La ribellione del colore.
Come si può dipingere non solo ciò che si vede, ma soprattutto ciò che si sente?
Nato a Napoli nel 1823, Domenico Morelli è stato uno dei grandi innovatori della pittura italiana dell’Ottocento, un artista capace di superare i rigidi confini dell’accademia per cercare una pittura più viva, intensa e profondamente emotiva. In un’epoca attraversata dagli ideali del Risorgimento, anche la sua arte sembrava voler conquistare una nuova libertà: non più soltanto la rappresentazione fedele della realtà, ma la ricerca di una verità più interiore, spirituale e umana.

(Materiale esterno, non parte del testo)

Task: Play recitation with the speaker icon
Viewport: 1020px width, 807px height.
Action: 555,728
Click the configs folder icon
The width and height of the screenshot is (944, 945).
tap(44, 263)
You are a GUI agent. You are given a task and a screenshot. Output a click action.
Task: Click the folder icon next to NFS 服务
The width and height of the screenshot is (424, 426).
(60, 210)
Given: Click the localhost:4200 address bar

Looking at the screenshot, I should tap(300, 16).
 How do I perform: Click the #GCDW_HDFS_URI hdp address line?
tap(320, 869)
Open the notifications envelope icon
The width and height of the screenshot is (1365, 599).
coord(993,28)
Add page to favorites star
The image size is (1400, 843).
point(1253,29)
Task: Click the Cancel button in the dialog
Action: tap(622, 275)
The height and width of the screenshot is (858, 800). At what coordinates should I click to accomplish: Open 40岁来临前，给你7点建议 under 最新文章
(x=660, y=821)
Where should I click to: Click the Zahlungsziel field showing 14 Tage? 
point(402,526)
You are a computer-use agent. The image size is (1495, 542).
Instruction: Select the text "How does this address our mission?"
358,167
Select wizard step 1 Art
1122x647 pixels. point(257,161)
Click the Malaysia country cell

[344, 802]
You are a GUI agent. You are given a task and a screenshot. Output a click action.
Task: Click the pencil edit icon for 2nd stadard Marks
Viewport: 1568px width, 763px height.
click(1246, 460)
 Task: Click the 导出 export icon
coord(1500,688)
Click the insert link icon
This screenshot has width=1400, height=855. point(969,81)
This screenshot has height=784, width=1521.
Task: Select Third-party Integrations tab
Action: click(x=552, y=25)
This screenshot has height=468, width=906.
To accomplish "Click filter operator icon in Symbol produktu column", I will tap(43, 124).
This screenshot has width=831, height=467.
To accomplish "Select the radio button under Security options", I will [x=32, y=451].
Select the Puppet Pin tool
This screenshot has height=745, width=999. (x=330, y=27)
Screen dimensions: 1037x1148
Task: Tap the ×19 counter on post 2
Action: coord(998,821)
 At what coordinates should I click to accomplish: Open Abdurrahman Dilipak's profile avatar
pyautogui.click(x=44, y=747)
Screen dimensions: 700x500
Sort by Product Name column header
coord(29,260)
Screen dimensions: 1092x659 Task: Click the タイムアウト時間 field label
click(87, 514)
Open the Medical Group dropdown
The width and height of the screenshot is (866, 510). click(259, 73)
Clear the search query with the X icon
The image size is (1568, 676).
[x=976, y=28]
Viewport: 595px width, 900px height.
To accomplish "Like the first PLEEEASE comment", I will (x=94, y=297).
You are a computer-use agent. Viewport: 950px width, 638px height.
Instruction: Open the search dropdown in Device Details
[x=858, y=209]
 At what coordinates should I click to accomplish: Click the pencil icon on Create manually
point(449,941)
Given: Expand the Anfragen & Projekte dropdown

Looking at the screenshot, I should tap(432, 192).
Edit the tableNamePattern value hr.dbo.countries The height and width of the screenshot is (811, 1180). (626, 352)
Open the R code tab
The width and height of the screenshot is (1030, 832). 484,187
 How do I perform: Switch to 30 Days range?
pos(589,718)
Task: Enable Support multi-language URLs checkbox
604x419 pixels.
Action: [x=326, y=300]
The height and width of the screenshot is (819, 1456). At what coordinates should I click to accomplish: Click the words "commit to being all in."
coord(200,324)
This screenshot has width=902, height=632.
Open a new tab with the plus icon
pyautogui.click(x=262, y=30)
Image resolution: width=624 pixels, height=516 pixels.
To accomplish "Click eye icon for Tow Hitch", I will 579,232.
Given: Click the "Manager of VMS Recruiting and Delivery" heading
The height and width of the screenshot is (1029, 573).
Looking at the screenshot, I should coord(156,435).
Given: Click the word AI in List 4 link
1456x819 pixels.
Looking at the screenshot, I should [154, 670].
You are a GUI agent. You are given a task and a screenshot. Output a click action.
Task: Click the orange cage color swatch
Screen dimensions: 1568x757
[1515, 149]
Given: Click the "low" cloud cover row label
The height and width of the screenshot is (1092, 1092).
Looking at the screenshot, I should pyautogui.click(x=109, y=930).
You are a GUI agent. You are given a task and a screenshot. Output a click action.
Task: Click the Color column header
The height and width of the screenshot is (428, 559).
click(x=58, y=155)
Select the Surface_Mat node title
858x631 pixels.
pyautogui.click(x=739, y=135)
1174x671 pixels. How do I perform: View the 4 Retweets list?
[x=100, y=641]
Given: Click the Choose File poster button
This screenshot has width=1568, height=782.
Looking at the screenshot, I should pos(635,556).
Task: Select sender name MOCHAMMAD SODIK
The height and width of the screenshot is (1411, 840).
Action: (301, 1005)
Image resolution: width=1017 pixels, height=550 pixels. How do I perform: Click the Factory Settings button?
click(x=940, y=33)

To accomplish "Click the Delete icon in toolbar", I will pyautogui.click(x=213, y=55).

La sua forza stava nel colore e nella luce. Pennellate vibranti, contrasti intensi e atmosfere cariche di tensione trasformano scene storiche, leggendarie e sacre in immagini che sembrano accadere davanti ai nostri occhi. Morelli non voleva limitarsi a mostrare il mondo così com’era: desiderava trasmetterne il sentimento, il mistero, l’emozione più profonda.
È proprio questa capacità di dare anima alla pittura che lo ha reso un punto di riferimento per intere generazioni di artisti, aprendo la strada a una sensibilità più moderna nella tradizione italiana.